Par une décision du 5 février 2018, le Conseil d’État précise les conditions dans lesquelles une autorité concédante peut conclure une concession provisoire en l’absence de toute procédure de publicité et mise en concurrence.

Dans cette affaire, la ville de Paris avait conclu une première concession d’exploitation de mobiliers urbains avec la société Somupi, annulée par le juge du référé précontractuel du tribunal administratif de Paris (dont l’ordonnance avait été confirmée par le Conseil d’État, par une décision précédemment commentée dans cette rubrique). En conséquence, la ville de Paris a conclu une seconde concession avec cette même société Somupi, sans publicité ni mise en concurrence, en se fondant sur la jurisprudence du Conseil d’État selon laquelle « en cas d’urgence résultant de l’impossibilité dans laquelle se trouve la personne publique, indépendamment de sa volonté, de continuer à faire assurer le service par son cocontractant ou de l’assurer elle-même, elle peut, lorsque l’exige un motif d’intérêt général tenant à la continuité du service, conclure, à titre provisoire, un nouveau contrat de concession de services sans respecter au préalable les règles de publicité prescrites » (CE 14 février 2017 Grand Port Maritime de Bordeaux et Société de manutention portuaire d’Aquitaine, req. n° 405157). Les sociétés Clear Channel France et Exterion Media France, concurrentes de la société Somupi, ont donc de nouveau saisi le juge du référé précontractuel. Par deux ordonnances identiques du 5 décembre 2017, le juge du référé précontractuel a annulé cette seconde concession.

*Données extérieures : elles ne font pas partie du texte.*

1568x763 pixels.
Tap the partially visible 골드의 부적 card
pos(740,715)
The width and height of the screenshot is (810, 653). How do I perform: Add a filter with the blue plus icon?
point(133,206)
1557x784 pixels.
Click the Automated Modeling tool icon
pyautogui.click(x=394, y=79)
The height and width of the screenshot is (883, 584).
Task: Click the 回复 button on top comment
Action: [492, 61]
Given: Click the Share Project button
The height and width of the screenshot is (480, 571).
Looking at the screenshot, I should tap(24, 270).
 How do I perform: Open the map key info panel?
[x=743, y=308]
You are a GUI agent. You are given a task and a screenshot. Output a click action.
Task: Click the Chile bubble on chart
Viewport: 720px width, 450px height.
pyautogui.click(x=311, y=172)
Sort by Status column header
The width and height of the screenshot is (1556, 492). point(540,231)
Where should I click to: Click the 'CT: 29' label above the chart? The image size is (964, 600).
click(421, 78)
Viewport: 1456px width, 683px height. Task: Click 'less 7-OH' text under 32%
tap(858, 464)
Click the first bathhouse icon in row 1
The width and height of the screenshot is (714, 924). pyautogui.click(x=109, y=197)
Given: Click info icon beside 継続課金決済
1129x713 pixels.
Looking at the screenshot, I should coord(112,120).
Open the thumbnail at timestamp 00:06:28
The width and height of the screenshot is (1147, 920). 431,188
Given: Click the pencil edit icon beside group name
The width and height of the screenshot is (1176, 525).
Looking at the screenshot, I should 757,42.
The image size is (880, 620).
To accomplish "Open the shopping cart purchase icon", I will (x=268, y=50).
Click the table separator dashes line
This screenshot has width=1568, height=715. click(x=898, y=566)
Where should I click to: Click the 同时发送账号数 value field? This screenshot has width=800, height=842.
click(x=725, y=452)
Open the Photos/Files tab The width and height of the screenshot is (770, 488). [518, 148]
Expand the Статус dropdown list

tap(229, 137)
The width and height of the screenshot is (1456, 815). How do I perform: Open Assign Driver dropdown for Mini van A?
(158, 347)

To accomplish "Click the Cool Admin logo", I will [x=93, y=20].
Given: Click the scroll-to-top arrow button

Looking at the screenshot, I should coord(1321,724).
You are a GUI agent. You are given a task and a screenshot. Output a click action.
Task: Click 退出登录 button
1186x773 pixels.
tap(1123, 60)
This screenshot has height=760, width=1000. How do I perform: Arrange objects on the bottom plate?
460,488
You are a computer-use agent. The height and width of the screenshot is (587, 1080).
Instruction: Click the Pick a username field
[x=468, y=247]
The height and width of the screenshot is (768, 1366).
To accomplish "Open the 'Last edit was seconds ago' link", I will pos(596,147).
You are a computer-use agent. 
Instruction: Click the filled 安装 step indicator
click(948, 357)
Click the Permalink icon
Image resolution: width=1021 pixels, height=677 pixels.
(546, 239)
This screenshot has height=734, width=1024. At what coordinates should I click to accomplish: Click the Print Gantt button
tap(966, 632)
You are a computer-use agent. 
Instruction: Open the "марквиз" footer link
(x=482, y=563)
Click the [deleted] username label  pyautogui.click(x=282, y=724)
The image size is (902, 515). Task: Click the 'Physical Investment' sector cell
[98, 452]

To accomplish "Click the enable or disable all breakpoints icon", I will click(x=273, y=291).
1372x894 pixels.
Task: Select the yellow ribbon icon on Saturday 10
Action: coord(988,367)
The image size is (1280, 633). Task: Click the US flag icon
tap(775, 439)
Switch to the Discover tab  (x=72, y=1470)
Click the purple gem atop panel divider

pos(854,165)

Saisi en qualité de juge de cassation, le Conseil d’État était amené à examiner si les conditions de conclusion d’une concession provisoire sans publicité ni mise en concurrence, qu’il avait lui-même dégagées, étaient remplies.

La réponse est négative, et ce pour plusieurs raisons. D’abord, le Conseil d’État rappelle que cette dérogation à l’obligation de mise en concurrence ne peut être mise en œuvre qu’en présence de motifs d’intérêt général tenant à des impératifs de continuité du service public, de sorte que l’intérêt financier invoqué par la ville de Paris ne pouvait pas être retenu. Ensuite, il affirme qu’au cas présent, le motif tiré de la continuité du service public de l’information municipale n’était pas caractérisé puisque la ville de Paris dispose d’une grande diversité de moyens de communication, de sorte que l’absence de concessionnaire pour l’exploitation du mobilier urbain n’est en réalité pas susceptible de porter atteinte à la continuité de ce service public. Enfin, à titre surabondant, le Conseil d’État relève que la situation d’urgence invoquée par la ville de Paris n’est pas indépendante de sa volonté puisqu’elle n’a engagé une nouvelle procédure de passation que sept mois après l’annulation de la première concession.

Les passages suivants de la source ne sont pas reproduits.